- THE TASK -
Copy out the lines from the one containing "Viewport: 2228px width, 1012px" up to and including the one containing "pyautogui.click(x=194, y=315)", exactly as they appear in the records below.

[Records of locating words and elements]

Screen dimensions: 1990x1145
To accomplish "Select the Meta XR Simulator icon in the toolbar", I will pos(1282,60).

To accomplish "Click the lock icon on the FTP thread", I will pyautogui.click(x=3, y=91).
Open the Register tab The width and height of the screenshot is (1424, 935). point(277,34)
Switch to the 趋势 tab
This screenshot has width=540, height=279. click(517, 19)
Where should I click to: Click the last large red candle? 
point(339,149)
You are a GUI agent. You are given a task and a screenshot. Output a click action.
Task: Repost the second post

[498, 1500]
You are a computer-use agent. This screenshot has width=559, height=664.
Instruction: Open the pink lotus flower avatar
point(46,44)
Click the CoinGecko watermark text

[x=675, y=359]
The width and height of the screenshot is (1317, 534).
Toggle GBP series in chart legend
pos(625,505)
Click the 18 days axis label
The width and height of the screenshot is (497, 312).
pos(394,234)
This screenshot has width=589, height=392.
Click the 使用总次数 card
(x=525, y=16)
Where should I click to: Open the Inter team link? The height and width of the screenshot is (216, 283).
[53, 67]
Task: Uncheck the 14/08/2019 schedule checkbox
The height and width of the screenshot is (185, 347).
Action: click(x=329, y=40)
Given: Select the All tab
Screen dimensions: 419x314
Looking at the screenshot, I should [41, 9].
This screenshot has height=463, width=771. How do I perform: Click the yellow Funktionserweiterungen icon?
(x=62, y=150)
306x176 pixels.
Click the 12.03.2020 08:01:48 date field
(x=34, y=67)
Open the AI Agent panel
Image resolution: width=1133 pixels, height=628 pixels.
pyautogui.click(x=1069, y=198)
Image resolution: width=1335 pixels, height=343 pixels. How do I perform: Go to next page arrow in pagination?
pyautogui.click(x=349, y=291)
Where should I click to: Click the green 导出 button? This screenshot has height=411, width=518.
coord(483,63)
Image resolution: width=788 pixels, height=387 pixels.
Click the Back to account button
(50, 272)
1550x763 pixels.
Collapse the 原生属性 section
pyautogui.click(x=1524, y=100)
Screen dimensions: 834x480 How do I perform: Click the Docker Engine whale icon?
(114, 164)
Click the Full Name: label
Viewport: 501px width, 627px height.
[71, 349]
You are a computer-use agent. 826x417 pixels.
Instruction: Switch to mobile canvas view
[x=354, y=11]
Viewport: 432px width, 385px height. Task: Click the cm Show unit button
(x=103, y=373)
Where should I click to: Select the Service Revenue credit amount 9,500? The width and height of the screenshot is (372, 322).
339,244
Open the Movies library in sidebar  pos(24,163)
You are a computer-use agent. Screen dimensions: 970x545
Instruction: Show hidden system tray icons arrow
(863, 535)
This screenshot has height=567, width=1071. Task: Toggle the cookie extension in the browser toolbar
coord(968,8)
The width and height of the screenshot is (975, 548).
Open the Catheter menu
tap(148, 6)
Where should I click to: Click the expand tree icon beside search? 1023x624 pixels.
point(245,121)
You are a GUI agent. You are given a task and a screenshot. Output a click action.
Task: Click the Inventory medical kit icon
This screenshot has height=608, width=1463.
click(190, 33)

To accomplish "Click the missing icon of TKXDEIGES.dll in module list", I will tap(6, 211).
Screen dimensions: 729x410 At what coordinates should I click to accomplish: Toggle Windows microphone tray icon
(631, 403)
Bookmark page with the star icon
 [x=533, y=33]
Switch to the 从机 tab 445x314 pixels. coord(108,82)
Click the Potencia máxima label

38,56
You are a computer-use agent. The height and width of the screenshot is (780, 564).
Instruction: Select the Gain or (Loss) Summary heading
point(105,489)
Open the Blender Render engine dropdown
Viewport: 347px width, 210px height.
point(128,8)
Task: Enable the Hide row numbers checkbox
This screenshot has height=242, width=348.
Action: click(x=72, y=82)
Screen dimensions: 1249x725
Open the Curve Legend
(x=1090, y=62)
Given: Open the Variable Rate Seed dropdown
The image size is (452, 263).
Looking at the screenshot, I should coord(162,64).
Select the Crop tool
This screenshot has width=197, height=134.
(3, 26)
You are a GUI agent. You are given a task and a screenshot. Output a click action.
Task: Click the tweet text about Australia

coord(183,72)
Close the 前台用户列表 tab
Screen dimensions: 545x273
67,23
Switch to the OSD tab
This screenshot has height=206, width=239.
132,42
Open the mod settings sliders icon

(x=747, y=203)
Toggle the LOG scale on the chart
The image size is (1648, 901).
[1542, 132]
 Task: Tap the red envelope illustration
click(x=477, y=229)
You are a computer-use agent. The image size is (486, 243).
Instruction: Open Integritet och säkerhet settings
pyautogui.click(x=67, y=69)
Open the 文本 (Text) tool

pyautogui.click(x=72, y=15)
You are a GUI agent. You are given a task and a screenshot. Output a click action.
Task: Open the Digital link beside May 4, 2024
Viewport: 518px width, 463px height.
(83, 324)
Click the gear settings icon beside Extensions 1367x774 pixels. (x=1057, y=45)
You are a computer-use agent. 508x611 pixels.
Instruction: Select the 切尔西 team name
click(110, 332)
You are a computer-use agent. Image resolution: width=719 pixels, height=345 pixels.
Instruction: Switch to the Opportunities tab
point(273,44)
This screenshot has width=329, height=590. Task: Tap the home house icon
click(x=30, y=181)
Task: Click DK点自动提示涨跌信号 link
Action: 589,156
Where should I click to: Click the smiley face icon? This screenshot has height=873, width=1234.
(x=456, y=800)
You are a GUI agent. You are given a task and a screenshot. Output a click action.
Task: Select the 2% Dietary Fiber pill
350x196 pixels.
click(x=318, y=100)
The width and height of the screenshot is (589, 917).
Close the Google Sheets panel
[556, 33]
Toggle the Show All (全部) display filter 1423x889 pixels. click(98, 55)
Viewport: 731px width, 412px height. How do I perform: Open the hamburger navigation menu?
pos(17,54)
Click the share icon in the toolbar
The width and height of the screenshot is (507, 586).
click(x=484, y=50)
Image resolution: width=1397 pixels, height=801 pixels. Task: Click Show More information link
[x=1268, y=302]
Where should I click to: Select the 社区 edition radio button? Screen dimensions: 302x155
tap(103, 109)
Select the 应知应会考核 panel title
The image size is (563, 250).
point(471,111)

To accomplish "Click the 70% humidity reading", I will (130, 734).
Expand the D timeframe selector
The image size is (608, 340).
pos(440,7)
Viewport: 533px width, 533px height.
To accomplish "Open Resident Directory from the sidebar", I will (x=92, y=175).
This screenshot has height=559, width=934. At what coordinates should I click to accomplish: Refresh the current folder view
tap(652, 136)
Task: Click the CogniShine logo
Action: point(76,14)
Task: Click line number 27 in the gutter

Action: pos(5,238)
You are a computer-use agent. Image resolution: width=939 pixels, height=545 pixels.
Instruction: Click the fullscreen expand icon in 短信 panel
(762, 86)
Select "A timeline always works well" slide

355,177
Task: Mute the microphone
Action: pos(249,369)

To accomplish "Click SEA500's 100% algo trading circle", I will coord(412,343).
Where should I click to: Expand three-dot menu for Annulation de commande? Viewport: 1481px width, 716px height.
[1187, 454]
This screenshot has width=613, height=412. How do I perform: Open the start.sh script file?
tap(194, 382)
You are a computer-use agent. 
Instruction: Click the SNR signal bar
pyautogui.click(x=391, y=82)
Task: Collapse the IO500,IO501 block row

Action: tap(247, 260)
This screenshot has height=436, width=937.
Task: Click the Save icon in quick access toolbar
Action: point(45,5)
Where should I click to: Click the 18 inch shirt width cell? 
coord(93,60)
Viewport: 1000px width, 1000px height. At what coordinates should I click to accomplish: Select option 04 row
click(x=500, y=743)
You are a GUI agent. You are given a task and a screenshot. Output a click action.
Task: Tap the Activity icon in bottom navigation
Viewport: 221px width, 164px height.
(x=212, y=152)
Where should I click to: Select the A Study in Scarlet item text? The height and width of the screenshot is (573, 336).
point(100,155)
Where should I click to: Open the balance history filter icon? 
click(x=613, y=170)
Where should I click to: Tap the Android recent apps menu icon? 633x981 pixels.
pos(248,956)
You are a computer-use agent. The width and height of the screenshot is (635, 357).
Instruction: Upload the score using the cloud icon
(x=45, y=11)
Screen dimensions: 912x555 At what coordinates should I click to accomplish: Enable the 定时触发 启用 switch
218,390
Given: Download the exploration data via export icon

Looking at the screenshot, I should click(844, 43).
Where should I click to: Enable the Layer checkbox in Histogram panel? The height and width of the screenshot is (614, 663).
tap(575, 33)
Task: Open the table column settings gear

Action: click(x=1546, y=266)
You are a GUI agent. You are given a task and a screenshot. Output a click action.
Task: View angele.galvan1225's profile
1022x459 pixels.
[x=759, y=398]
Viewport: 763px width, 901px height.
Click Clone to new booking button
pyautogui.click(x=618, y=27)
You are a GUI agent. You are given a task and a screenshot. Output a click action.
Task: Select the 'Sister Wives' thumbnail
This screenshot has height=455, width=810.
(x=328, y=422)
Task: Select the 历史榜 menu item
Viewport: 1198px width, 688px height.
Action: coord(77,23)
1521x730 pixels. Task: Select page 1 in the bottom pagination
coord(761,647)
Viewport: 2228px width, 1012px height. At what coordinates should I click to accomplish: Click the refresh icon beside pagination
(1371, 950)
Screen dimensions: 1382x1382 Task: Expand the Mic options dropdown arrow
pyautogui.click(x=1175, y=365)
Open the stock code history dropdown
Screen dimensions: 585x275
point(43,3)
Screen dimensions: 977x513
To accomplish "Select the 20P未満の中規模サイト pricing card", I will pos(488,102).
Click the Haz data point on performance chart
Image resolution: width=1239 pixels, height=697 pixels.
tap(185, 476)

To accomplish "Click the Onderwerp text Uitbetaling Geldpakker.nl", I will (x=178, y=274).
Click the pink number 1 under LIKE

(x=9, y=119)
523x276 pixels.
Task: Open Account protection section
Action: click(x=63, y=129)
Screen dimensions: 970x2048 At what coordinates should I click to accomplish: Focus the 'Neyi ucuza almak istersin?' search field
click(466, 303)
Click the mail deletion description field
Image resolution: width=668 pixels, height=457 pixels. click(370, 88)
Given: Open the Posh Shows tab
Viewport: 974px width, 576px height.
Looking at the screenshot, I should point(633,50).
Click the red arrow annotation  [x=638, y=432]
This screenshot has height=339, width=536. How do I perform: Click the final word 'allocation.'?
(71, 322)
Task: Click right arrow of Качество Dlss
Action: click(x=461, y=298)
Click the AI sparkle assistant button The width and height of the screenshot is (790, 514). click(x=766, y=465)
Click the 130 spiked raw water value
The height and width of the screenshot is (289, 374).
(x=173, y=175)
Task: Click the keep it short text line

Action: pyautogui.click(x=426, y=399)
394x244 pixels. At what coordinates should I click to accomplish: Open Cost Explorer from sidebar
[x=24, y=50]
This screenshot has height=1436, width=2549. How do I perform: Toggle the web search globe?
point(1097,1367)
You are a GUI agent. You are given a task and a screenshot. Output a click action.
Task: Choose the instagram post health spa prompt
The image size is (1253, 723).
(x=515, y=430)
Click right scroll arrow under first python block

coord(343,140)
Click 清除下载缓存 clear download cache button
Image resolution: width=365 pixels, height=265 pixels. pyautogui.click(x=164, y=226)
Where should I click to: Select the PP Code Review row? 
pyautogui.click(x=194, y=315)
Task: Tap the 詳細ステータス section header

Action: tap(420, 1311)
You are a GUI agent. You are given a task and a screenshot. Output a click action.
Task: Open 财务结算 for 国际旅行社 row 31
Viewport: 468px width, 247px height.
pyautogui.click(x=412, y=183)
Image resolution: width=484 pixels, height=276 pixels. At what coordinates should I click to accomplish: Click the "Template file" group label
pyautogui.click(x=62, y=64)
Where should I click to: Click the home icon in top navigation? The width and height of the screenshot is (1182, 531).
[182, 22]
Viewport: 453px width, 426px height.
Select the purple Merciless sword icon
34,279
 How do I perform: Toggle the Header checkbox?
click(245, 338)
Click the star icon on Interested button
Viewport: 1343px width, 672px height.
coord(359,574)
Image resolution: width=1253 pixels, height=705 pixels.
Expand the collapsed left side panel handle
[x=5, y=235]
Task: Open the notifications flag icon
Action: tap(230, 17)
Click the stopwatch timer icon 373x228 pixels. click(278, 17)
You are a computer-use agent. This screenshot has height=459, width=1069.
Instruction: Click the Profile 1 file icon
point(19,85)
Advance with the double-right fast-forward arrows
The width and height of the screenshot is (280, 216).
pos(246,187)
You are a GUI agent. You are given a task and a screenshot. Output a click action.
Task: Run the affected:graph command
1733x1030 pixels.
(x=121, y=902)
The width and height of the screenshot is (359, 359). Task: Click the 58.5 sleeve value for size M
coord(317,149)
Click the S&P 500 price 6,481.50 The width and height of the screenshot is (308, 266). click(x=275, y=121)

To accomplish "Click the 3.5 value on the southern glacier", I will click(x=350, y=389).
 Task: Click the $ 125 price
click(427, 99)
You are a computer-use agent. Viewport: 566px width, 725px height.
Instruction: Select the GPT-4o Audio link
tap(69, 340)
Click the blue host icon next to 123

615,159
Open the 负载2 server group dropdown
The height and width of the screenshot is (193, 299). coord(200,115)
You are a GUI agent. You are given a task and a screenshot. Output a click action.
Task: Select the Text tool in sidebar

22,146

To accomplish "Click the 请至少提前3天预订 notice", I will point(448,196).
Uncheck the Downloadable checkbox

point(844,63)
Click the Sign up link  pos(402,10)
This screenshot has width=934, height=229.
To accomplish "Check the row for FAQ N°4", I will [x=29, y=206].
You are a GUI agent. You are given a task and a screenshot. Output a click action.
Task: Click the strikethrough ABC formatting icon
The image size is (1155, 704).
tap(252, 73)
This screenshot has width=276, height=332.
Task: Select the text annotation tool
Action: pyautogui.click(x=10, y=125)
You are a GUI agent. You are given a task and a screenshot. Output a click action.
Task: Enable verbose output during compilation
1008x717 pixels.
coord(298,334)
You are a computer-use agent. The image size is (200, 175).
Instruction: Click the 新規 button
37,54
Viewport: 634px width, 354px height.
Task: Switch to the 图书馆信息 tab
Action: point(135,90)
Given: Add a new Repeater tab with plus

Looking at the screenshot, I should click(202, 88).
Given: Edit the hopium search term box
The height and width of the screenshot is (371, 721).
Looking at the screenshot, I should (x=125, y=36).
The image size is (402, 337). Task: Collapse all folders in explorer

- EXERCISE ANSWER -
Viewport: 2228px width, 1012px height. At what coordinates should I click to accomplish: Click the refresh icon beside pagination
(1371, 950)
Screen dimensions: 1382x1382 Task: Expand the Mic options dropdown arrow
pyautogui.click(x=1175, y=365)
Open the stock code history dropdown
Screen dimensions: 585x275
point(43,3)
Screen dimensions: 977x513
To accomplish "Select the 20P未満の中規模サイト pricing card", I will pos(488,102).
Click the Haz data point on performance chart
Image resolution: width=1239 pixels, height=697 pixels.
tap(185, 476)

To accomplish "Click the Onderwerp text Uitbetaling Geldpakker.nl", I will (x=178, y=274).
Click the pink number 1 under LIKE

(x=9, y=119)
523x276 pixels.
Task: Open Account protection section
Action: click(x=63, y=129)
Screen dimensions: 970x2048 At what coordinates should I click to accomplish: Focus the 'Neyi ucuza almak istersin?' search field
click(466, 303)
Click the mail deletion description field
Image resolution: width=668 pixels, height=457 pixels. click(370, 88)
Given: Open the Posh Shows tab
Viewport: 974px width, 576px height.
Looking at the screenshot, I should point(633,50).
Click the red arrow annotation  [x=638, y=432]
This screenshot has height=339, width=536. How do I perform: Click the final word 'allocation.'?
(71, 322)
Task: Click right arrow of Качество Dlss
Action: click(x=461, y=298)
Click the AI sparkle assistant button The width and height of the screenshot is (790, 514). click(x=766, y=465)
Click the 130 spiked raw water value
The height and width of the screenshot is (289, 374).
(x=173, y=175)
Task: Click the keep it short text line

Action: pyautogui.click(x=426, y=399)
394x244 pixels. At what coordinates should I click to accomplish: Open Cost Explorer from sidebar
[x=24, y=50]
This screenshot has height=1436, width=2549. How do I perform: Toggle the web search globe?
point(1097,1367)
You are a GUI agent. You are given a task and a screenshot. Output a click action.
Task: Choose the instagram post health spa prompt
The image size is (1253, 723).
(x=515, y=430)
Click right scroll arrow under first python block

coord(343,140)
Click 清除下载缓存 clear download cache button
Image resolution: width=365 pixels, height=265 pixels. pyautogui.click(x=164, y=226)
Where should I click to: Select the PP Code Review row? 
pyautogui.click(x=194, y=315)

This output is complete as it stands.